Abstract

The indication of limited resection for radiographically pure-solid, small-sized lung adenocarcinoma is controversial. This study aimed to reveal the long-term outcome of standard surgical treatment and determine the predictive factors for pathological lymph node metastasis in optimal candidates undergoing limited surgical resection for pure-solid, small-sized lung adenocarcinoma. The medical records of 107 consecutive patients were retrospectively reviewed at our hospital between December 2002 and December 2013. Inclusion criteria were histopathological diagnosis of lung adenocarcinoma, radiographically pure-solid tumor, ≤ 2cm tumor size measured using thin-section computed tomography, clinical N0M0, patients who underwent lobectomy with systematic or lobe-specific lymph node dissection, and R0 resection. Overall and disease-free survival curves were calculated using the Kaplan-Meier method.
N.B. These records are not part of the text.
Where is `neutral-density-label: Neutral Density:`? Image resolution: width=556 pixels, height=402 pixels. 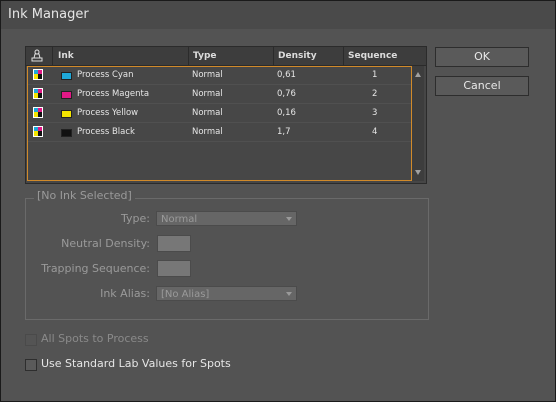 neutral-density-label: Neutral Density: is located at coordinates (106, 244).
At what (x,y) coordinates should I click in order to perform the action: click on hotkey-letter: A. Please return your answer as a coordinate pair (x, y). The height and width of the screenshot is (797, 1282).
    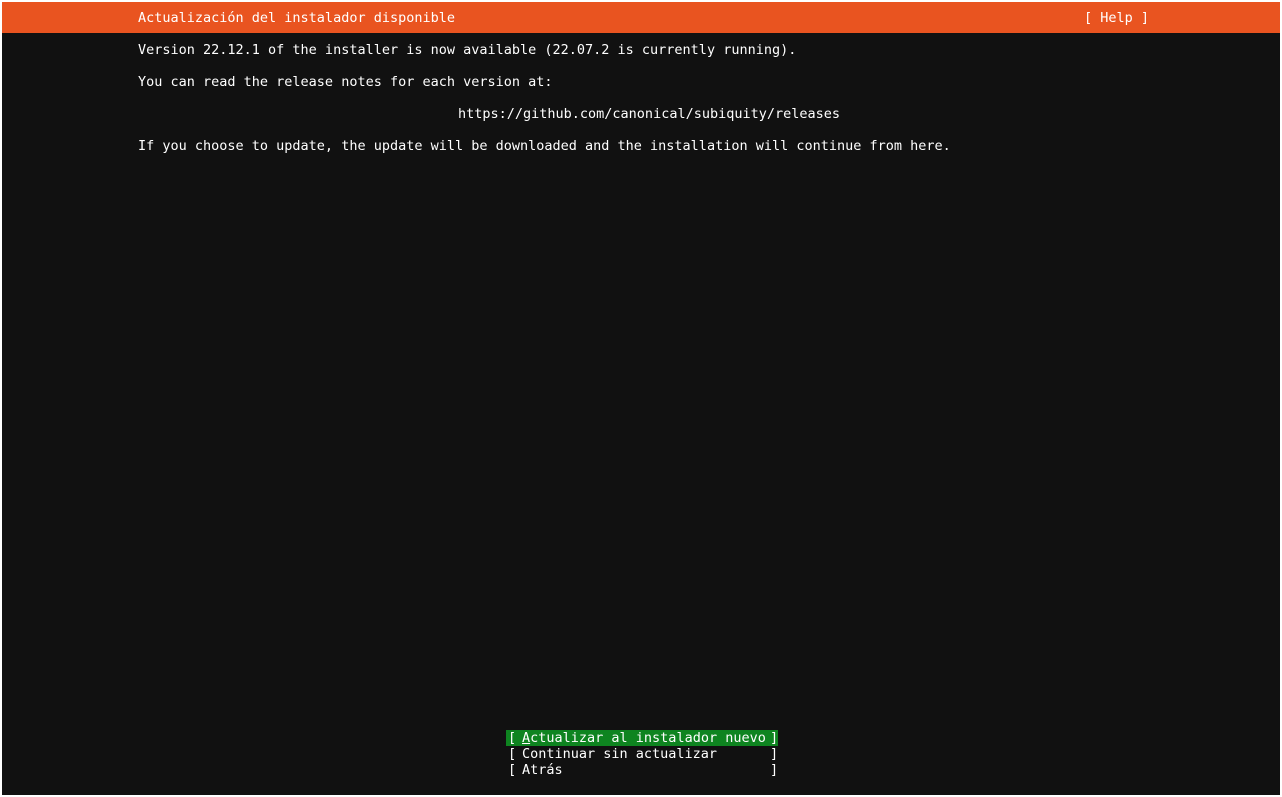
    Looking at the image, I should click on (526, 738).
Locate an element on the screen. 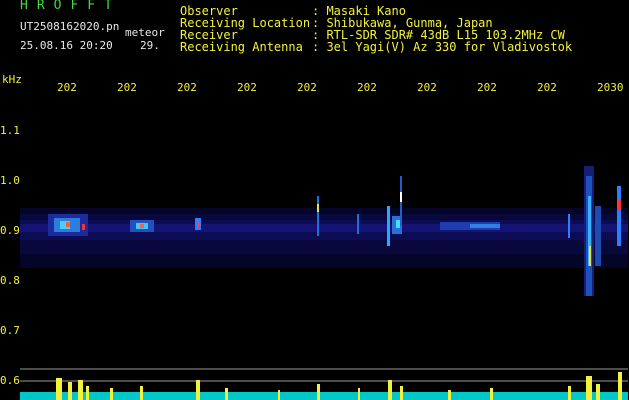 Image resolution: width=629 pixels, height=400 pixels. type-label: meteor is located at coordinates (145, 32).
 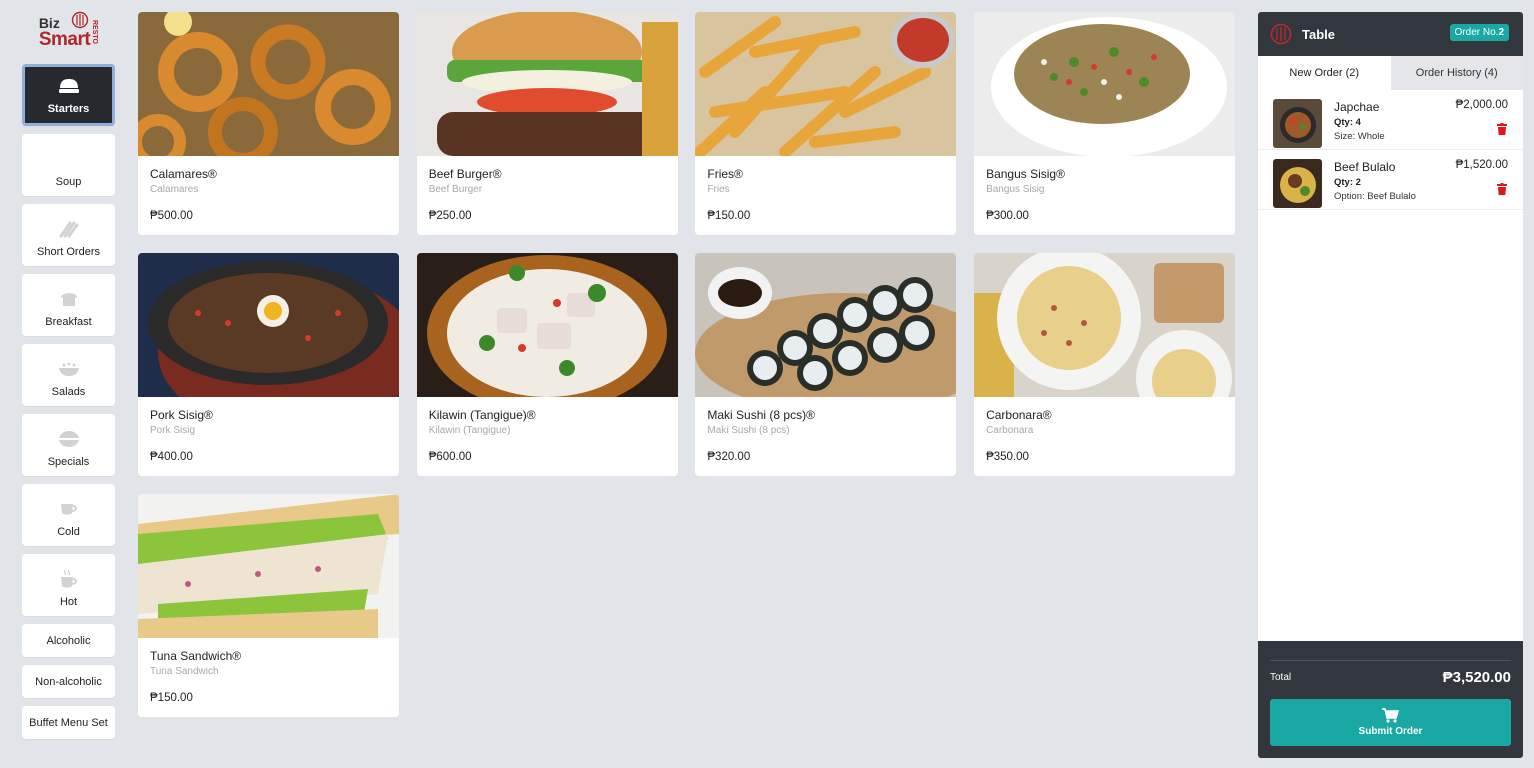 I want to click on category-label: Starters, so click(x=68, y=109).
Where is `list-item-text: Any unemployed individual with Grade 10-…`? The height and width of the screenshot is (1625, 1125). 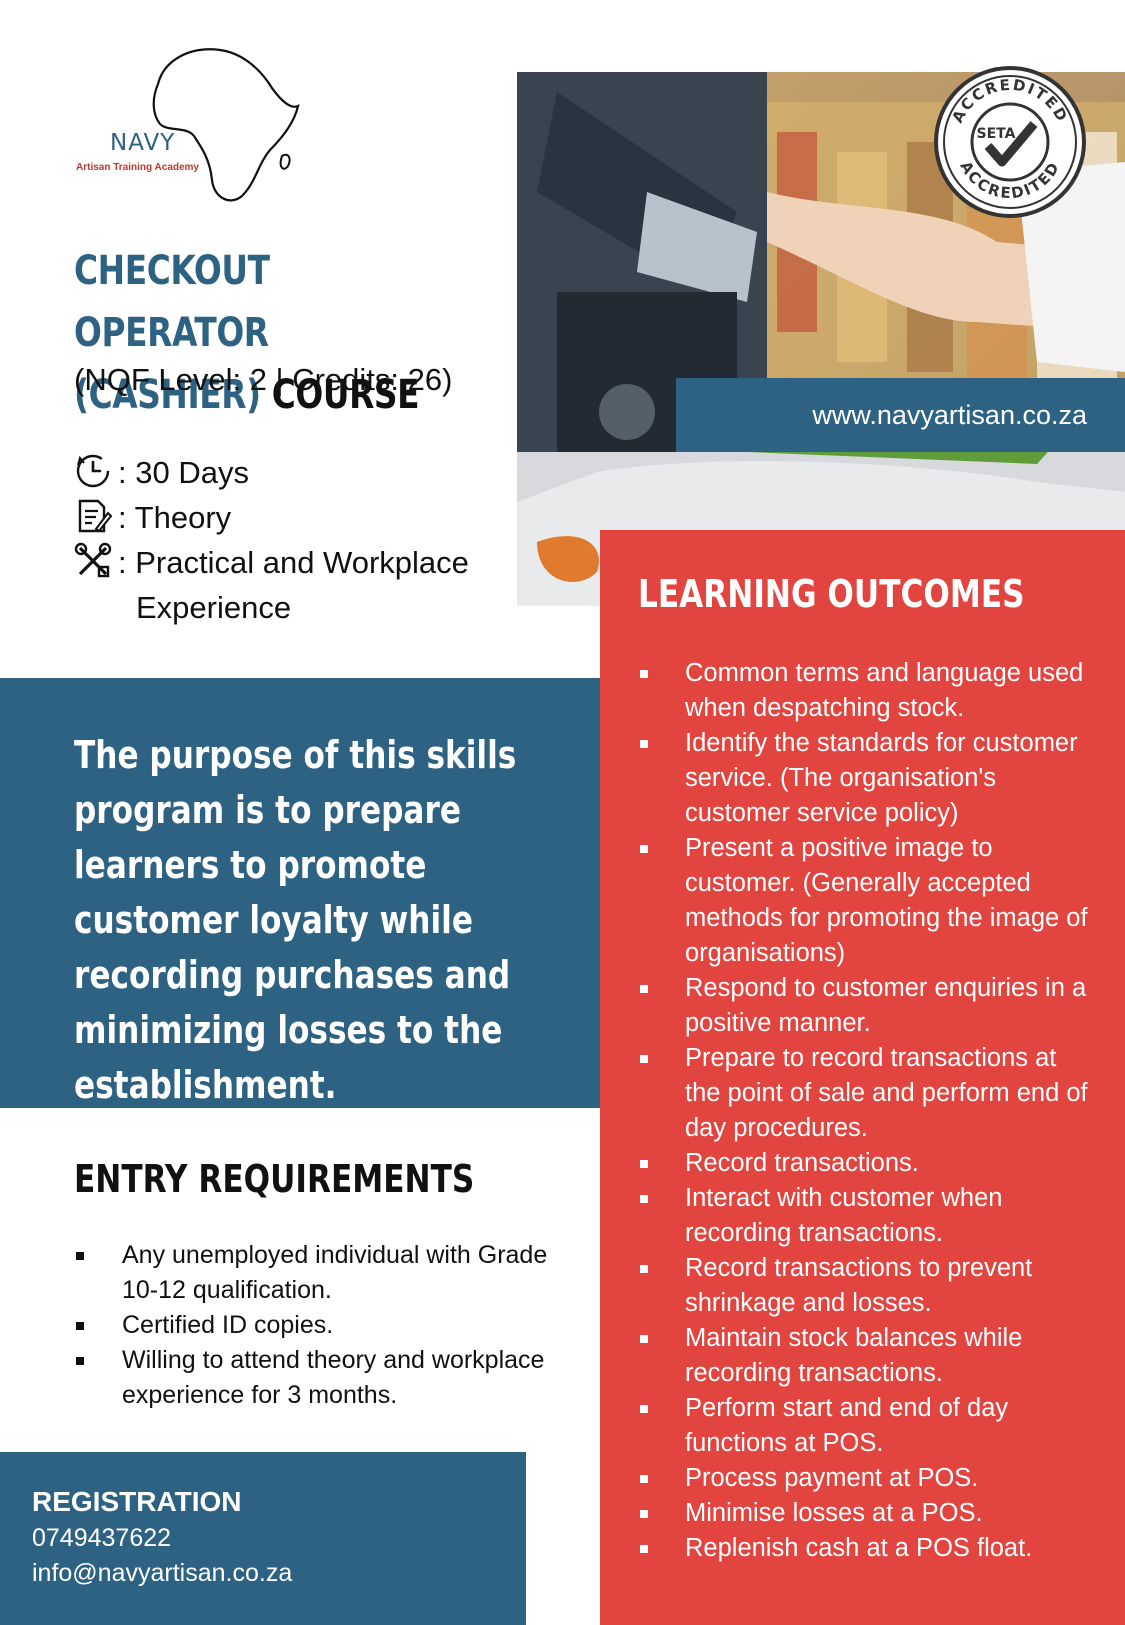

Clinicopathological factors predicting pathological node-positive metastasis were identified by univariate and multivariate analysis. The 5-year overall and disease-free survival rates were 91.4% and 87.3%, respectively. Multivariate analysis demonstrated maximum standardized uptake value > 5 as the independent predictor of pathological node-positive metastasis (odds ratio 3.81; 95% confidence interval 1.25-12.3; p = 0.02). In all patients, the pathological node-positive rate was 16.7%; in patients who had a maximum standardized uptake value of ≤ 5, the rate was 7.9%. The long-term outcome of standard surgical treatment was favorable. Maximum standardized uptake value was a significant predictor of pathological node-positive metastasis; however, diagnostic accuracy was not favorable. Therefore, the selection of optimal candidates is difficult, and limited surgical resection may not be applicable in pure-solid, small-sized lung adenocarcinoma.